By internalizing, or truly committing to trade set-ups, execution becomes quicker and more confident, explains Mike Bellafiore, and bottom-line results can improve as a result.

Joining me in the MoneyShow.com Video Network studio is Michael Bellafiore. Michael, you talk about “internalizing” trading; what do you mean by that?

I’ll give you a good example: About two weeks ago, my partner held what we call the SMB a.m. meeting, and during this meeting, we offer traders some stocks and some levels to really look at. On this particular day, there was a market level that was increasingly important. My partner said if the market gets below this level, we really want to short the market.

He said this, our traders listened to it, and they had a nice game plan that they could actually co-opt to then go on and trade for the day.

Sure enough, at 10:15 a.m., what my partner talked about actually happened, and we have this Admin where we can look at who was short at the time, and you would hope that a lot of the traders on the desk are really short.

Some of them were, and some of them weren’t, and some of them who weren’t had been struggling of late.

So, after the marketplace, as is my job, I went in and closed the door, and at a very high voice level, really got after some of our traders, and the reason I got after them is because they hadn’t internalized that trade.

They were given the information to short the market if we got below a particular level, but they hadn’t taken the time to then go back to their seat and in their minds, think through the trade that they were going to make when the market was live.

They needed to internalize that set-up so that they could make it live, and the thing that I had a problem with is they didn’t do the work. They were too lazy about it. All they had to do was go back and visualize the market getting below this level and shorting this stock, or shorting this market index.

Does ego play a part in that?

Yeah, it does.
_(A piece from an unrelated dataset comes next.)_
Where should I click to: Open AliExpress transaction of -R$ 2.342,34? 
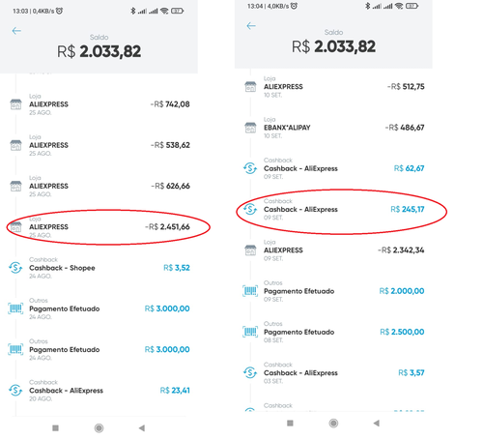tap(333, 250)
That’s a really terrific question, and this is something that confounds me as somebody who has taught a lot of traders.

Traders really want to come up with their own way to make money. I can share a pattern with them that is very profitable, but for a lot of people, that’s just not what they want.

They want to have found out for themselves their path towards making money, and you really shouldn’t stand in the way of that.
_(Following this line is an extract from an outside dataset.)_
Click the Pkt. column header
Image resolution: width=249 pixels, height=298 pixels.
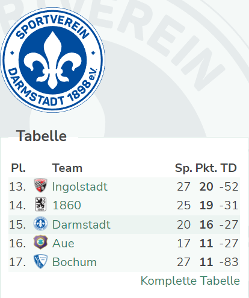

You should point and say “Hey, if you did this—which we talked about—you can make some money,” but you can’t force traders to really do that, and one of the most interesting things that I’ve learned from teaching traders is that you have to understand that there’s just this human nature about people that they want to find their own path.

So do you have a psychology course that’s offered along with how to trade?
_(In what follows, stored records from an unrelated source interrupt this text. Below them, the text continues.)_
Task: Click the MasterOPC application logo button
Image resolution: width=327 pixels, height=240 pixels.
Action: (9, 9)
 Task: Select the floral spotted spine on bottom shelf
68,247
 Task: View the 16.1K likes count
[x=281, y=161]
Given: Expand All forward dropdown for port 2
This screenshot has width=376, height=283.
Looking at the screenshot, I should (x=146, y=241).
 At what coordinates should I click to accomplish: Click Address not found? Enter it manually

We actually do…In fact, the best trader that I’ve trained, I have him work with an outside sports psychologist who pushes him to find out the things that he needs to do better and how to build from this person’s strength.

This is a very high-level coach, and this person, even though he was the best, is even getting better.

So there are some analogies between sports and trading?

Yes. The coach who works with our best trader is not really a trading psychologist. He is a sports psychologist and is really helping.